Toby Ferguson, who heads the neuromuscular development unit at Biogen, disagreed. He told me the company had a “broader” program in place when her request was made. But it was contingent on a risk-benefit evaluation in the ongoing trial, and there weren’t any “data readouts.”
“The big impediment was our duty to the integrity of the trial and introducing delays to ALS patients who could benefit,” he maintained. “We felt it would not be reasonable to provide access while the placebo portion of trial was ongoing.”
Yet the workaround only came after harsh criticism.
“Biogen should have had a plan in place from the very start about how it would handle expanded access requests that came in at all different points: before, during and after trial enrollment,” Holly Fernandez-Lynch, an assistant professor of medical ethics at the Perelman School of Medicine at the University of Pennsylvania, explained.
“The key thing is that there’s no reason Biogen should have been working these details out on the fly when Lisa made her request.”
“If you are eligible for the trial — or were eligible but declined to participate at the time — then you should be ineligible for expanded access,” she continued. “If you are ineligible for the trial — and never were eligible — and there’s no other trial coming up soon, then you should be considered for expanded access, assuming adequate supply and other logistical considerations are feasible.”
There’s another point: If Biogen wanted to finish enrolling patients in its trial before offering expanded access, then the biotech should have thought more carefully about how quickly the disease progresses and whether patients who were not eligible for the trial would survive long enough to enter the program. But this requires some forethought.
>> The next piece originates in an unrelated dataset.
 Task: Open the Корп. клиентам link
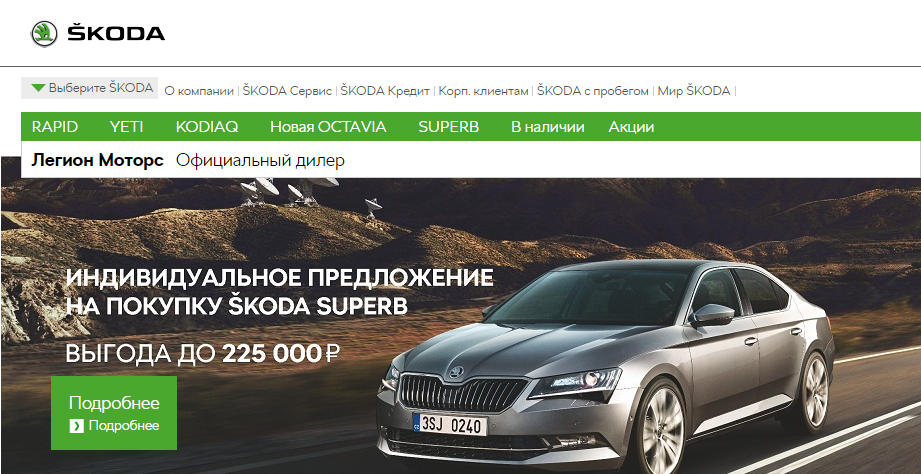coord(483,91)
And here is a point that was not lost on many of the people who urged Biogen to make its drug available. The company worked feverishly behind-the-scenes over the past year to convince the FDA to approve its controversial Alzheimer’s drug, going as far as concocting a secret effort to win over an FDA official, despite the drug’s questionable effectiveness.
The company devoted a lot of muscle to that effort. Yet Biogen seemingly scrambled when Stockman Mauriello needed attention.
To be fair, though, there are rarely easy decisions when it comes to expanded access.
Neil Shneider, a Columbia University Medical Center neurologist who was Stockman Mauriello’s physician, acknowledged the dilemma.
“In their defense, I think they were trying to deal with this in a serious way,” he told me. “But I think there was an ethically acceptable solution to all this that would have offered Lisa at least some chance of avoiding what proved inevitable. At this point, I’m hoping what Lisa and her family did will make a difference in the lives of other people. It’s the best we can hope for.”
Whether that occurs remains to be seen. Thanks to her perch, she and her allies knew which levers to pull. Not everyone is well known or well connected, but Stockman Mauriello may have changed the conversation about expanded access, if only a little.
I’ll give the last word, though, to Luke Mauriello, one of her three sons.
At the funeral mass last week at St. Teresa of Avila Church, which looks out over the leafy suburb of Summit, N.J, the 19-year-old offered a moving eulogy that brought a rousing response from the approximately 200 people who attended.
“Let’s not remember her as a woman who died of ALS, but as the woman whose efforts advanced research and access to ALS medicines,” he implored. “Let’s remember her as the badass she was.”